+++ DATA +++

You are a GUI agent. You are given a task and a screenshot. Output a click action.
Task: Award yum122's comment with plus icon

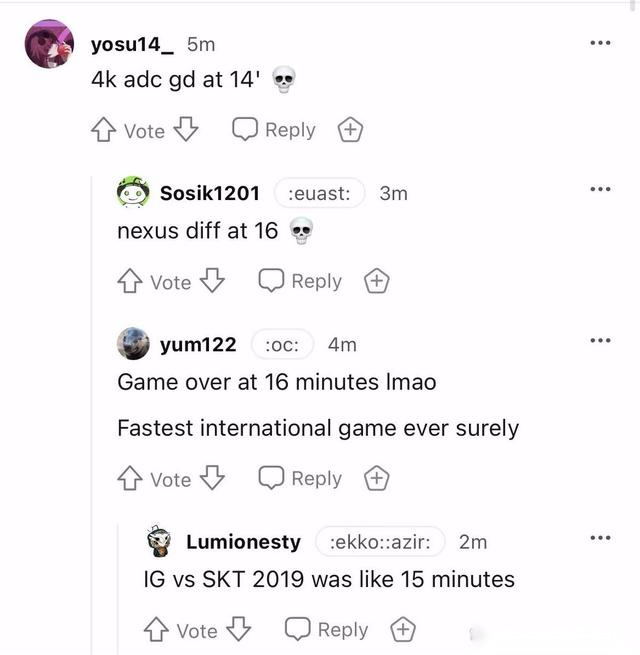click(x=376, y=479)
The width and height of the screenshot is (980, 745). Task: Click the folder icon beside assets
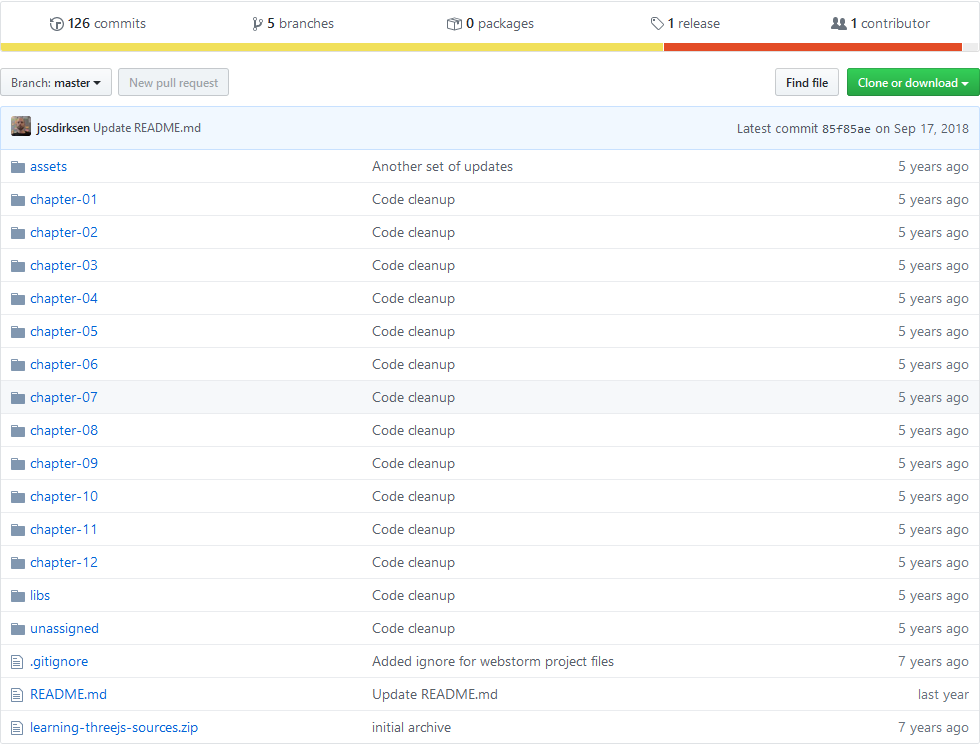pos(18,167)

+++

**PROBLEM REQUIREMENTS:** Rewrite every line of the entries above as a Markdown table with the columns Number and Entry line, numbering each row and skipping blank lines. Omit the pictures.

**RESULT OF THIS EXERCISE:**
| Number | Entry line |
|---|---|
| 1 | You are a GUI agent. You are given a task and a screenshot. Output a click action. |
| 2 | Task: Award yum122's comment with plus icon |
| 3 | click(x=376, y=479) |
| 4 | The width and height of the screenshot is (980, 745). Task: Click the folder icon beside assets |
| 5 | pos(18,167) |